Ma questa squadra non teme nessuno.Un Bologna di cuore e personalità internazionale a mezz’ora dalla fine sembrava averla saldamente in mano, annullando le grandi sbandierate e coreografie dei 65mila romanisti la cui spinta era diventata contestazione quando Castro segna il 3-1 spedendo sotto al sette il pallone che il devastante Rowe strappa via dal possesso di N’Dicka. Olimpico tra rabbia contro la squadra e minuti di silenzio in cui si sentono solo i 3435 tifosi rossoblù, per poi rianimarsi col rigore ingenuo concesso da Freuler a Vaz che rimette in campo la Roma e la Curva Sud. Fino al 3-3 di Pellegrini, ancora letale entrato dalla panchina dopo l’immediato ko di Koné, bissando il gol decisivo dell’andata con un altro altrettanto pesante dopo aver già fatto l’assist del primo pareggio giallorosso dell’infinita serata romana.
Rowe, Bernardeschi e Rowe: i tre davanti sfoderano un’ora clamorosa, e se Italiano dice sempre che da come gioca l’attacco dipende la prestazione della squadra, questo spiega tanto del 3-1 rossoblù dopo 58’. Poi i protagonisti davanti cambiano tutti e le sostituzioni di Castro e Rowe sembrano di quelle destinate a fare discutere. E invece a inizio del secondo supplementare Dallinga e Cambiaghi confezionano il crimine perfetto in contropiede, rimandando in delirio il popolo rossoblù. Il Bologna costringe la Roma a rincorrere per tutta la partita, dallo 0-1 che parte da una serie di campanili addomesticati da Bernardeschi, col prezioso lavoro di Castro per la sponda a Rowe. Poi lì c’è la qualità dell’inglese che sfodera il colpo perfetto. La calma olimpica di Bernardeschi è in ogni zona del campo una chiave, coronata col suo quinto gol in Europa League col rigore senza paura per che manda i rossoblù avanti all’intervallo: anche qui l’azione nasce dal Dieci che premia la sovrapposizione coi tempi perfetti di Zortea, bravo a vedere il pertugio e prendersi il fallo.

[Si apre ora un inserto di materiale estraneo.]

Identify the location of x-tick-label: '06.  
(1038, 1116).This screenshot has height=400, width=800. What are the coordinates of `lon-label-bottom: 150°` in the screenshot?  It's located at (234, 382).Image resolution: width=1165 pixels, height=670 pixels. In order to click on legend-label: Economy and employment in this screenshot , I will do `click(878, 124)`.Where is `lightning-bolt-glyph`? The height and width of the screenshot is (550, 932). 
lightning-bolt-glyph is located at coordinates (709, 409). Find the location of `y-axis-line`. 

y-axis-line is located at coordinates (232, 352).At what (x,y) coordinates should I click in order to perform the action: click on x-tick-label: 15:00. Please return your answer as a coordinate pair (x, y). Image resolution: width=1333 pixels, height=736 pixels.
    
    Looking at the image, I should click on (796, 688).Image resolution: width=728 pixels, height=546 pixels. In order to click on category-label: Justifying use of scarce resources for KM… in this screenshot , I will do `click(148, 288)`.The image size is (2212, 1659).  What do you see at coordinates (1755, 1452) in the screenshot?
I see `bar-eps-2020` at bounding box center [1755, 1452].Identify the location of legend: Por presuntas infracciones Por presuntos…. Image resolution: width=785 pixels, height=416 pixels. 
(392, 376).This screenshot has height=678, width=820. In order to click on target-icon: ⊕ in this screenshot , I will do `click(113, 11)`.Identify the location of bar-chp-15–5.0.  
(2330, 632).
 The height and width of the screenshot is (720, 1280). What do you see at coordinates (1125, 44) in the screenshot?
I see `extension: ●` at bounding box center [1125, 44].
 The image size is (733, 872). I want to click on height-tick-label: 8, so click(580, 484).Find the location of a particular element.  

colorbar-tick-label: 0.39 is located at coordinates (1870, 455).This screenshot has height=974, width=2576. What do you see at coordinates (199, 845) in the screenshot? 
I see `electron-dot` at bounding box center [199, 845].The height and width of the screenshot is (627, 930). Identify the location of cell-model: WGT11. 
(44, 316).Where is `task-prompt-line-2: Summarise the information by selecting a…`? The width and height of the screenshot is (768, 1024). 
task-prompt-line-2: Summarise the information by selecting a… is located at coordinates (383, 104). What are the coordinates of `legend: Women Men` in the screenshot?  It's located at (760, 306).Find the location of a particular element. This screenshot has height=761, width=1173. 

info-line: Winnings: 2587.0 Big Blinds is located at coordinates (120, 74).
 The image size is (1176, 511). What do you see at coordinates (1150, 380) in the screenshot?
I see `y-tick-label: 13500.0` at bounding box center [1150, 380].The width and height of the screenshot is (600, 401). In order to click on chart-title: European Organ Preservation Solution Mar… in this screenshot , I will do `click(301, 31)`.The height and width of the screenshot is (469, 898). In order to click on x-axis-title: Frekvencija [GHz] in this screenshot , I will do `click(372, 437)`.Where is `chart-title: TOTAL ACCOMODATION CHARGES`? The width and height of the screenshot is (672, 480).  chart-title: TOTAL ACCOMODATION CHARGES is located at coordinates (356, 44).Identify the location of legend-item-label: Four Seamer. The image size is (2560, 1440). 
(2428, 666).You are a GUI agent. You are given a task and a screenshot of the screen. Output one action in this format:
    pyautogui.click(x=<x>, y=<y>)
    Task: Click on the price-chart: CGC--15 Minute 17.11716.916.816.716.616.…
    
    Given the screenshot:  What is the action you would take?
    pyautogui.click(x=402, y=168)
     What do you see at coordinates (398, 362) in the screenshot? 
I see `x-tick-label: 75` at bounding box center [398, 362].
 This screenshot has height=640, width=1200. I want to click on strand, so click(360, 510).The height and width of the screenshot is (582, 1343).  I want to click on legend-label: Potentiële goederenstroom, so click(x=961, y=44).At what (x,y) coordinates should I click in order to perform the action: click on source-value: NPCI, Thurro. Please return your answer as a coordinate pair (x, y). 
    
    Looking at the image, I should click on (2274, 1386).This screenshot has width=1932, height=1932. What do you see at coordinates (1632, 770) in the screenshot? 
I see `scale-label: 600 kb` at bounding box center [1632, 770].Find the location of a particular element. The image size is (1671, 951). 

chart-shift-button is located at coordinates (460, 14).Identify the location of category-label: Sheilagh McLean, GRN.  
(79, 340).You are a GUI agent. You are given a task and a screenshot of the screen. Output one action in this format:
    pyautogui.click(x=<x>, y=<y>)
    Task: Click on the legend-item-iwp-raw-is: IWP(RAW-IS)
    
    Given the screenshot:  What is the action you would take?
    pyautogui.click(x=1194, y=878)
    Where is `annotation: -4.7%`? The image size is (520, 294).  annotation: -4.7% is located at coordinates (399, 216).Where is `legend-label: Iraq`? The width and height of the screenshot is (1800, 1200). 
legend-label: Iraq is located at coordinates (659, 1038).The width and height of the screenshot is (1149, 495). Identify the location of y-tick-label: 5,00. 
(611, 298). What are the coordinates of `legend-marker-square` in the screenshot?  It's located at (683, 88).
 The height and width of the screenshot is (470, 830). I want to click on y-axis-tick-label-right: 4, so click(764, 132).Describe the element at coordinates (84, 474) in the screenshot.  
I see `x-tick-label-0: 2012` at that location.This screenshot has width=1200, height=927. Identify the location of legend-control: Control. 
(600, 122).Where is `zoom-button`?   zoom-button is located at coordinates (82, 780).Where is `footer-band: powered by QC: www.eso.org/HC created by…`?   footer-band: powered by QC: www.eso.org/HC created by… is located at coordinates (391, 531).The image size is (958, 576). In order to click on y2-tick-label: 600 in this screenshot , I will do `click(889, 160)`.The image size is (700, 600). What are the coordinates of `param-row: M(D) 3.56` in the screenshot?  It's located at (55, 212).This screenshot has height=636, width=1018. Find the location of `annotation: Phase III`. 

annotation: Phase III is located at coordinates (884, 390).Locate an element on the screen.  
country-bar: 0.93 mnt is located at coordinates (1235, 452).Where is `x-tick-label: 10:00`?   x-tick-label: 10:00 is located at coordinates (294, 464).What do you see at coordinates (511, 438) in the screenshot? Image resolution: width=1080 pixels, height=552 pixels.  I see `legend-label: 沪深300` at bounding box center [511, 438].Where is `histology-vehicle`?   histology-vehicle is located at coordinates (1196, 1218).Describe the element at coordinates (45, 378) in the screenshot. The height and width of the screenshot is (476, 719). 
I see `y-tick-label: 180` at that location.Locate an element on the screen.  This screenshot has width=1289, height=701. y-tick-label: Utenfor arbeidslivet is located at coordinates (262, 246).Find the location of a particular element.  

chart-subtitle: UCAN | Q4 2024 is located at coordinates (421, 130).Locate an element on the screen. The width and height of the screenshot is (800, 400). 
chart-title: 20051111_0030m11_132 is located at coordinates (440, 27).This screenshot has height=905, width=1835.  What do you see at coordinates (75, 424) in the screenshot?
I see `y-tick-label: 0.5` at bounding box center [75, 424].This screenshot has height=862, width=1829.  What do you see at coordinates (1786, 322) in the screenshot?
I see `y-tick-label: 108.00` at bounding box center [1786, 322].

Dopo il contraccolpo della doppia rimonta subita il supplementare potrebbe ancora evitarlo al 92’, se Freuler avesse la lucidità giusta davanti a Svilar, ma c’è un’altra mezz’ora per rivincerla e la grande prova di squadra e di mentalità del Bologna trova la sua apoteosi all’overtime. Una carattere di ferro che merita il sogno che la squadra si regala. Proprio ieri era un anno dai funerali di Dandy Bestia. E sì, questo Bologna è uno Skianto.